A l’évidence, il brûlait de curiosité.
“La tante Aïda est morte il y a sept ou huit ans. Elle n’était pas âgée, mais elle souffrait de sénilité précoce. Les derniers mois, elle ne reconnaissait plus personne, et pour la famille, c’était extrêmement éprouvant. On m’a dit qu’elle passait ses journées dans un fauteuil à bascule, à se balancer. Physiquement, elle allait plutôt bien, mais sa tête ne fonctionnait plus du tout. A un moment, elle a été prise d’une lubie. Elle disait : ‘Je veux aller à la montagne.’ Mourad et Tania l’emmenaient là-bas, et le lendemain, elle leur disait : ‘Je veux aller en ville.’ Et ils la transportaient à nouveau dans l’autre sens… Au début, ils acceptaient la chose comme on se plie aux dernières volontés d’un mourant. Mais la chose s’est répétée une dizaine de fois, et ils étaient tous sur les genoux, alors le médecin leur a dit : ‘Dans son état, elle ne sait absolument plus où elle se trouve, et elle est totalement incapable de faire la différence entre un lieu et un autre.
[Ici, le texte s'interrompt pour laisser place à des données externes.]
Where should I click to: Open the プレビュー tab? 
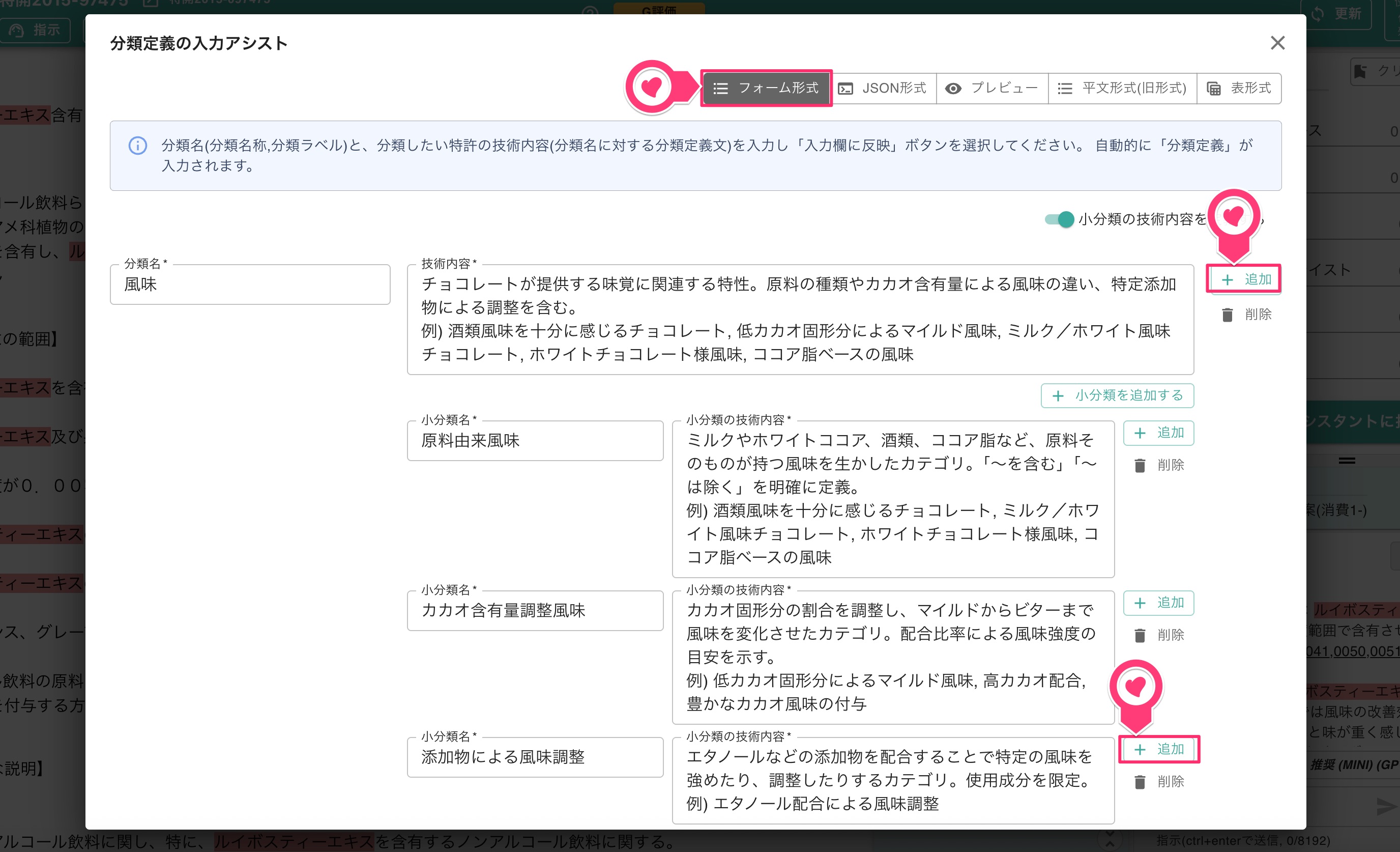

La prochaine fois qu’elle demandera à déménager, vous tournez le fauteuil deux trois fois sur lui-même, puis vous lui dites : Nous sommes arrivés.’ Et c’est exactement ce qui s’est passé. Dès qu’elle demandait à être déplacée, on la faisait pivoter, puis on lui disait : ‘Nous sommes en ville’ ou ‘Nous sommes à la montagne’. Et elle s’en satisfaisait.
“Au bout de quelques mois, la malheureuse est morte. Je suis allée présenter mes condoléances. Je me suis assise au salon, près de Tania, et pour entamer une conversation de circonstance, je lui ai demandé à l’oreille : ‘Est-ce que ta belle-mère est morte en ville ou à la montagne ?’ Tania a explosé de rire, et c’était une honte. Mourad lui en a voulu, et tous les deux m’en ont voulu. Pourtant, je te jure que je ne connaissais pas l’histoire du fauteuil, et que je ne savais même pas de quoi Aïda souffrait. Je ne les voyais presque jamais, je n’avais plus de rapports avec eux, j’avais seulement lu le faire-part dans un journal, et j’étais allée présenter mes condoléances. Mais Mourad est resté persuadé jusqu’à la fin de sa vie que j’avais fait une plaisanterie de très mauvais goût aux funérailles de sa mère. Je crois qu’il ne m’a jamais pardonné.”
Elle se tourna vers son passager. Il arborait une moue dubitative.
“Tu ne me crois pas, hein ? Tu crois que je l’ai fait exprès. Tu me crois capable d’une telle goujaterie ? Tu voudrais que je te jure, une fois encore, sur la tombe de mon père ?”
“Non, ce ne sera pas nécessaire”, rétorqua énigmatiquement Adam. “Je t’accorde le bénéfice du doute.”